Now, with Clinton against the wall in a bar fight, SNL handed her not one but two broken whiskey bottles: the debate skit and a brilliant girl-power endorsement from Tina Fey, who obliterated the worst arguments against Hillary--Bill fatigue, her age and the charge that she's a bitch. "Bitches get stuff done," Fey sassed. "Bitch is the new black!"
Yeah, I know, this is a sideshow--it has nothing to do with the issues; it's pop-culture noise that doesn't matter. Except it does. Entertainment surrogates can make points you wouldn't put in your candidate's own mouth. (Clinton probably could not compare herself to a mean old nun who forces you to learn the capital of Vermont. Coming from Fey, it somehow works.) They attract free media. They can capture emotion more viscerally than a policy paper. (By playing off the rhythm and call-and-response of Obama's words, Yes We Can literally rendered his prose into lyrics.) And as much as people may say that they don't care about celebrity endorsements, videos convey the intangible sense that people are moved enough by a candidate to create.
Whatever it is they offer--buzz, cool, a psychological boost--Clinton needed it. So it was unsurprising, if a little weird, to see her staffers injecting SNL into their talking points the following Monday. See, Mom? TV criticism is a real job!
Beyond the reflected hipness, the debate skit served a Clinton campaign theme: that Big Media has grilled her ceaselessly while going wobbly over hot, charismatic young Obama. (An often true argument, if undercut by the fact that the point was made for her by giant Big Media institution SNL.) And Cleveland was the perfect place to press the attack, since MSNBC has been the campaign's chief target, from Chris Matthews' criticisms of Clinton on Hardball to host David Shuster's remark that she "pimped out" daughter Chelsea on the campaign trail.

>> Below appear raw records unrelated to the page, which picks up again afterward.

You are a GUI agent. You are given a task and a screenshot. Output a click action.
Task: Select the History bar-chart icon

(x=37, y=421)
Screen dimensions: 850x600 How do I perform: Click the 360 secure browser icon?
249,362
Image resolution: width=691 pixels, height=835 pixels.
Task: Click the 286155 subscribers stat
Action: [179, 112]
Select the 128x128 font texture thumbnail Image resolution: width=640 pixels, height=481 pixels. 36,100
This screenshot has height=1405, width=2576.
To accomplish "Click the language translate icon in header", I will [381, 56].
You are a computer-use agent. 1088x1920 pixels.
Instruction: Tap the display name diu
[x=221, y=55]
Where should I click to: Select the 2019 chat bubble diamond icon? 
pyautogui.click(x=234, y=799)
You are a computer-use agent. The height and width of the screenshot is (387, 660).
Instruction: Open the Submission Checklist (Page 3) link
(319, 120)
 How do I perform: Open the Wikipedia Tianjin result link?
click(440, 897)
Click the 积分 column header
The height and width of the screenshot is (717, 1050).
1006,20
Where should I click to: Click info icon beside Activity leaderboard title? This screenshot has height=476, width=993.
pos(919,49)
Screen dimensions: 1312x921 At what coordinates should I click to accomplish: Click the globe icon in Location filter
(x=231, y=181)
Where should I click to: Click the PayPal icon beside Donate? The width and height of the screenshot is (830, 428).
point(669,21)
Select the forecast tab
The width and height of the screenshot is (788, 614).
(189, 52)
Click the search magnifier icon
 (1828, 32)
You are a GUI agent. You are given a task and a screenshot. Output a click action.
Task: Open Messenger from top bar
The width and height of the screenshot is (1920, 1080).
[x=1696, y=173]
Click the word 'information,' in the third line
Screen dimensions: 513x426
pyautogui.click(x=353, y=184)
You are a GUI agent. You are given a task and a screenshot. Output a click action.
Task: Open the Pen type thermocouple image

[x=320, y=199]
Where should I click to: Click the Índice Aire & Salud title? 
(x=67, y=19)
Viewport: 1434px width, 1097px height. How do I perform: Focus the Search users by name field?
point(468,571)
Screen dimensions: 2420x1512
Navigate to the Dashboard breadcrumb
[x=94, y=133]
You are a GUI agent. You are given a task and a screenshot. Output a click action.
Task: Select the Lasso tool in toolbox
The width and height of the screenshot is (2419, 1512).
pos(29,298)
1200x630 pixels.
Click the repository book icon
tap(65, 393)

It's unclear if Clinton can pull out a win by convincing voters that journalism's old boys have ganged up on her, but at least the skit crystallized the argument. And if she succeeds, it will be partly by doing something the Bush Administration has perfected: running against the mainstream media. Clinton has spent months arguing that she's the best candidate to beat the gop. With her SNL strategy, maybe she can instead make the case that she's the best candidate to beat the press.